‘Inspired By British Inventions: Joseph von Baader’s Innovations’ by Michael Eckert
January 22 @ 6:30 pm - 8:15 pm
ON LINE event only – please visit this Zoom link: 82824786912 shortly before the meeting
Joseph von Baader’s (1763-1835) Technological Innovations in Bavaria From Hydraulic Machinery to Gas Light
The speaker will be joining us on-line from Munich.
Bavaria offered little incentives for the new industrial age around 1800. Yet – due to the activities of the entrepreneurial scientist Joseph von Baader – the Industrial Revolution became manifest in Bavaria at least marginally in the form of hydraulic machinery, steam engines, gas light and other novel technologies. Baader’s innovations were inspired by extended sojourns in Great Britain where he had visited James Watt‘s steam engines, John Wilkinson‘s iron works and other industrial sites.
Unlike the breeding grounds of the Industrial Revolution in England and Scotland, however, the Bavarian sites and circumstances for the realization of new technological inventions were unusual. Baader used the transformation of the Nymphenburg castle park in Munich from the Baroque into the then fashionable English landscape garden as an opportunity to install new pumps for powerful fountain jets. The castle park also served him as a proving ground for the demonstration of other new technologies (transportation systems, steam engines and gas light).

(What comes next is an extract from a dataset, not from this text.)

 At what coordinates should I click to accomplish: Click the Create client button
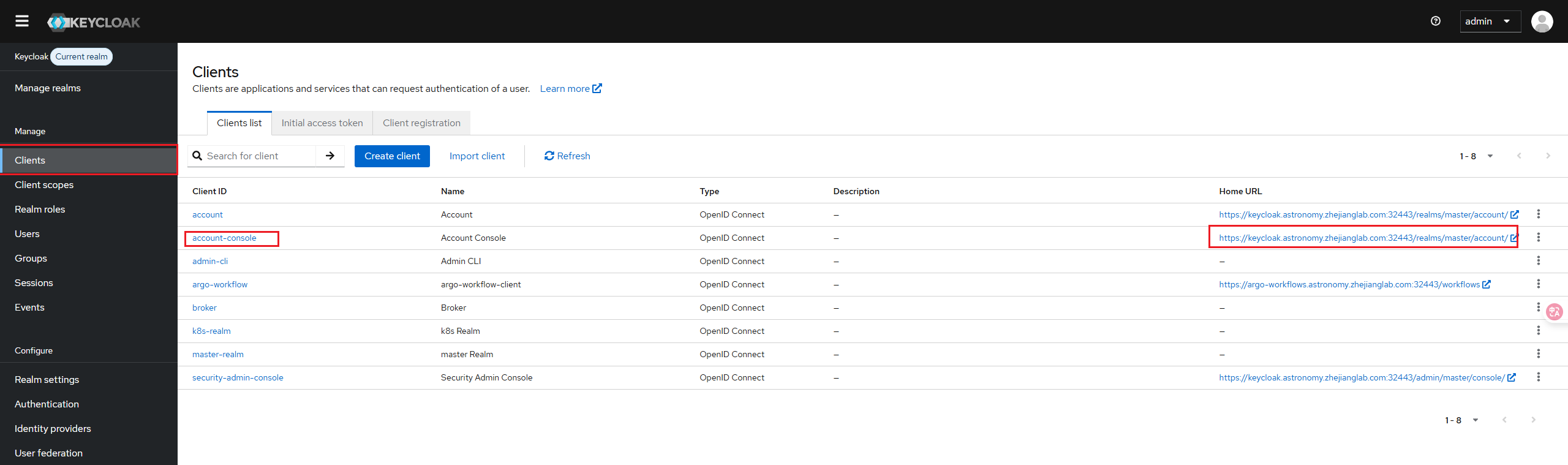(392, 156)
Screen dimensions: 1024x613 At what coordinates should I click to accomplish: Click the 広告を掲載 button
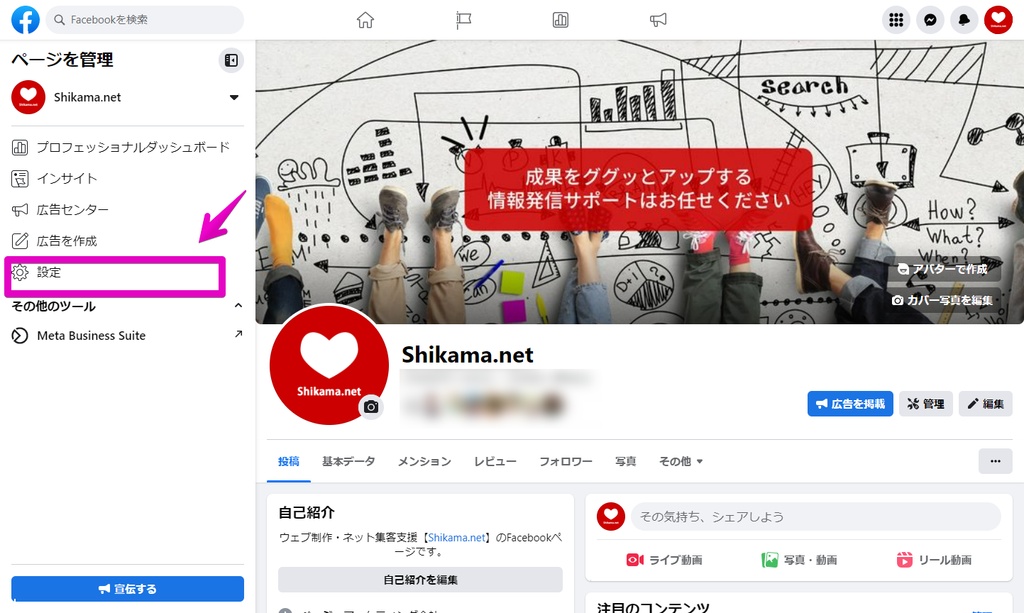[x=850, y=404]
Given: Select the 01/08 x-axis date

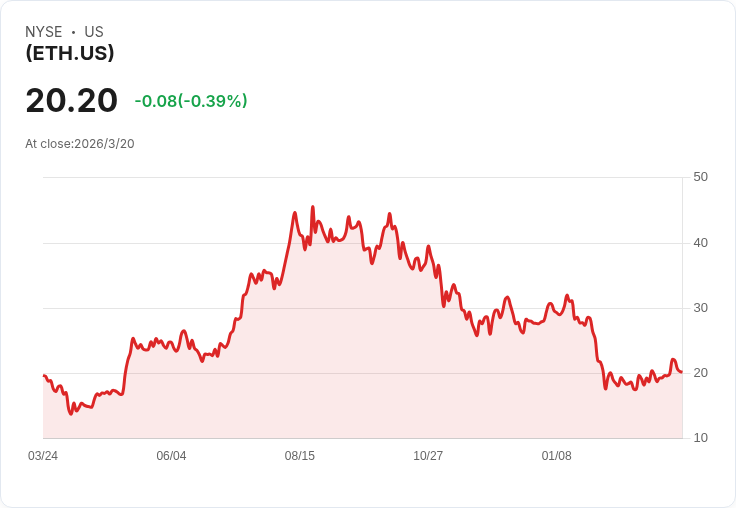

This presentation will illustrate Baader’s activities by authentic documents, drawings, photographs and videos. The fountains at Nymphenburg are still driven by Baader’s hydraulic machinery which can be observed in operation at the original site.
About the Speaker
Michael Eckert currently works at the Forschungsinstitut Deutsches Museum where he undertakes research into Quantum Physics, Theoretical Physics and Fluid Dynamics. His current project is on the history of turbulence.